Le 23 juin 2008, un véritable « front de refus pyrénéen se fédère autour de l’ADDIP ». Dans un communiqué de presse, l’ADDIP indiquait qu’elle avait « pris la décision, pour des raisons de fond, de ne pas participer à cette manipulation » qu’était à cette époque la mise en place d’un Groupe National Ours. Elle précisait qu’en « s’appuyant sur les trois piliers légitimes que sont les élus, la profession agricole et nos associations, un front pyrénéen de refus se fédère aujourd’hui autour de l’ADDIP ».
Par la même occasion, l’ADDIP publie un « réquisitoire sévère contre le plan ours ». Un dossier de 40 pages, intitulé " Écologie, un vrai problème manipulé de façon inquiétante et ses conséquences pour l’avenir du massif " On y développe notamment la "manipulation des institutions de l’UE par des systèmes d’influences" en précisant que : " Cette intrication des réseaux prend toute sa dimension dans le programme européen Life-Coex qui a pour objectif de favoriser la coexistence entre les grands carnivores et la présence humaine et qui finance l’ADET et le WWF dans le cadre du programme ours France ". Chose surprenante, il y est évoqué ce qui peut être appelé le " marché " de l’ours avec la PAC.
L’ADDIP précise : " Les réserves naturelles de faune sauvage limitées ne sont pas suffisantes pour les grands carnivores. Le contrôle de la totalité du paysage est indispensable à la conservation des espèces à territoire étendu ". Ce qui, pour les éleveurs pyrénéens se traduit par cette formule : " ensauvagement des Pyrénées au détriment des races domestiques, uniques sur la chaîne" et donc de la biodiversité ordinaire au profit d’une seule espèce dite emblématique.

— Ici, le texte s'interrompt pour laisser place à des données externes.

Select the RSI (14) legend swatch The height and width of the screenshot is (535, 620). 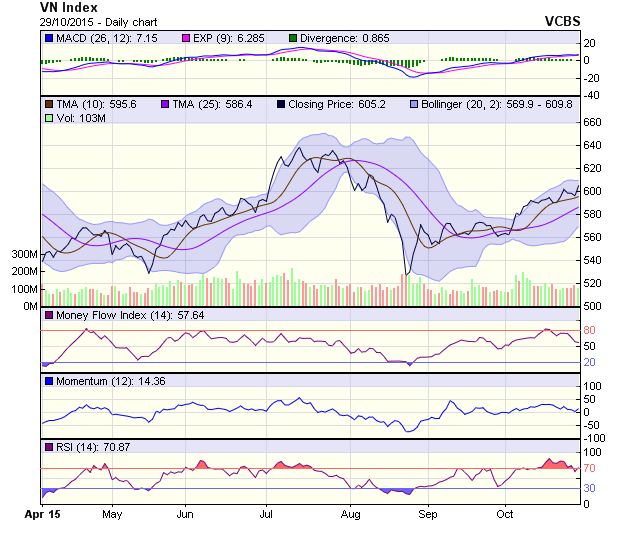click(x=48, y=446)
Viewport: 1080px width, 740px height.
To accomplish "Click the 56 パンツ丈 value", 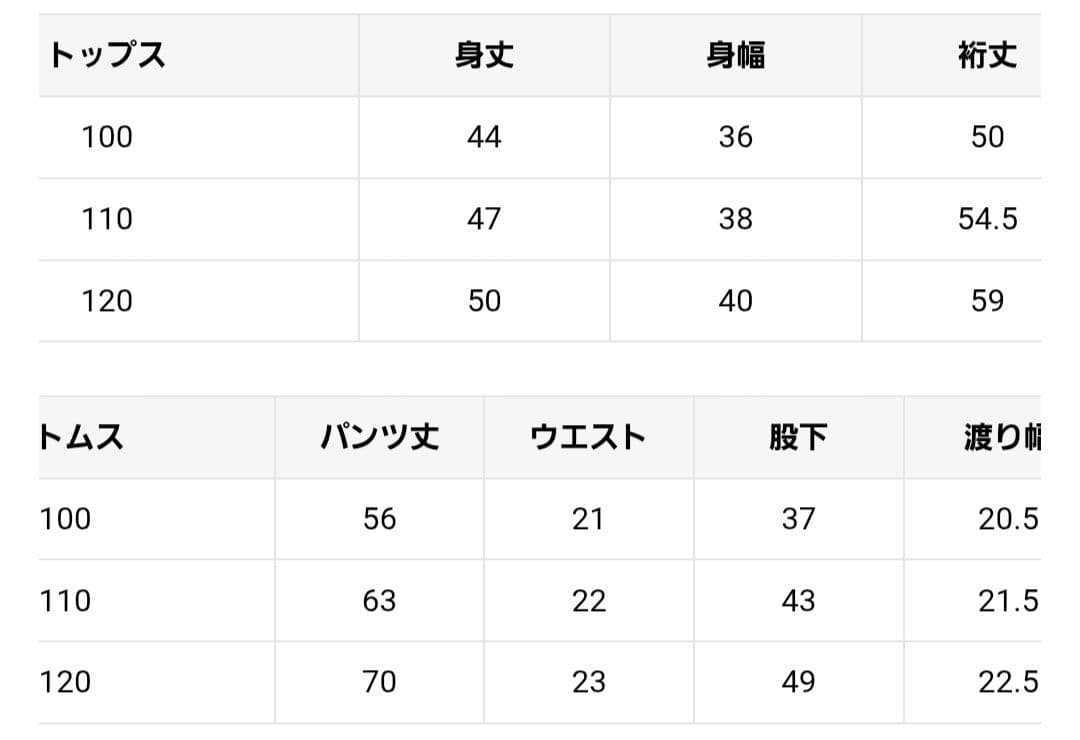I will pyautogui.click(x=380, y=519).
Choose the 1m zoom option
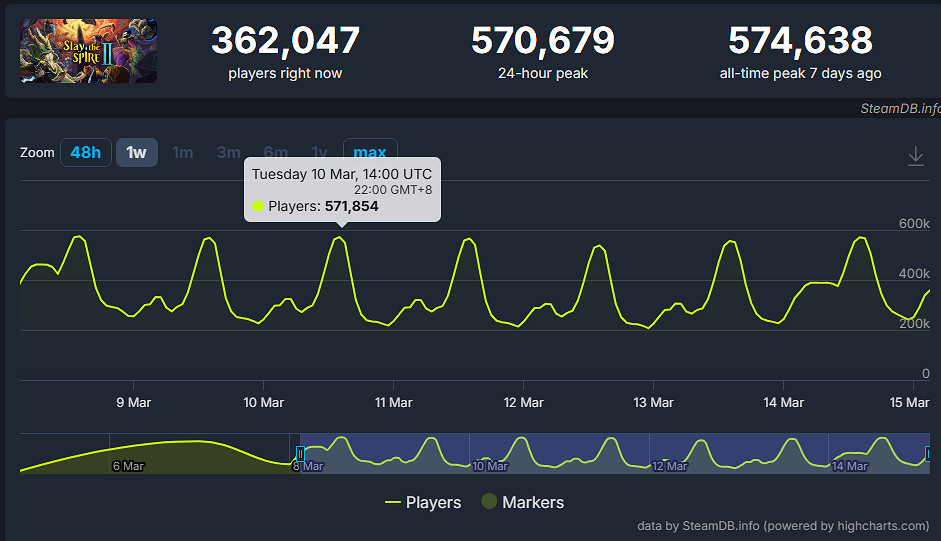Viewport: 941px width, 541px height. coord(182,153)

« Une manipulation déjouée »
Dans un communiqué du 25 juin 2008 http://www.pyrenees-pireneus.com/Ours-Groupe.htm#5 , l’ADDIP parle « d’une caricature de déni de démocratie ». Et elle attaque sur le fond en rappelant « la non acceptation sociale de la part des Pyrénéens trouve sa légitimité dans notre refus de voir les Pyrénées devenir un grand zoo où des éleveurs sporadiques seront considérés comme des indiens ». Et il y est précisé que le « dynamisme économique, les activités de tourisme et de loisirs seront régentés par le diktat de l’écologie extrémiste qui orchestre, par le levier de l’ours " le contrôle de la totalité du paysage " pour les grands carnivores ».Il est rappelé que : « Les habitants des territoires pyrénéens doivent eux-mêmes choisir les orientations qu’ils veulent prendre pour l’avenir ».
L’ADDIP ne s’arrête pas là. Elle attaque sur l’essentiel qui n’est pas l’ours.
• « En terme de Développement Durable : les systèmes agro-pastoraux pyrénéens ont de tout temps intégré cette notion car ils se sont maintenus dans le respect du milieu sur lequel ils agissent et par lequel ils produisent. C’est un fait culturel majeur dans les Pyrénées. »
• « En terme de biodiversité : ce sont les usages pastoraux actuels adaptés, identifiés, reconnus qui sont créateurs d’une richesse remarquable de flore et petite faune. Les sites Natura 2000 sont tous des hauts-lieux du pastoralisme pyrénéen, et ce n’est pas le hasard. »

Quelle réaction vendredi ?
Vendredi matin à la Chambre d’Agriculture de Saint-Gaudens, il ne s’agit que d’une réunion de la coordination ADDIP pour décider de futures actions. Après avoir connu la manifestation de Bagnères de Bigorre, ville de Roland Castells favorable à l’ours, avec plus de 5000 participants, ce pourrait-être le tour à une autre ville… Laquelle ? Et une manifestation de plus grande ampleur selon plusieurs informations. A quelle date ? N’oublions pas que nous sommes en pleine campagne électorale des régionales et que le comportement des candidats est observé avec attention.
Si jusqu’à maintenant les acteurs des territoires de montagne s’étaient montrés calmes, notamment dans les Hautes-Pyrénées, il se pourrait que les eaux dormantes s’agitent dans les semaines à venir pour montrer à la Ministre qu’il existe bien une opposition aux introductions.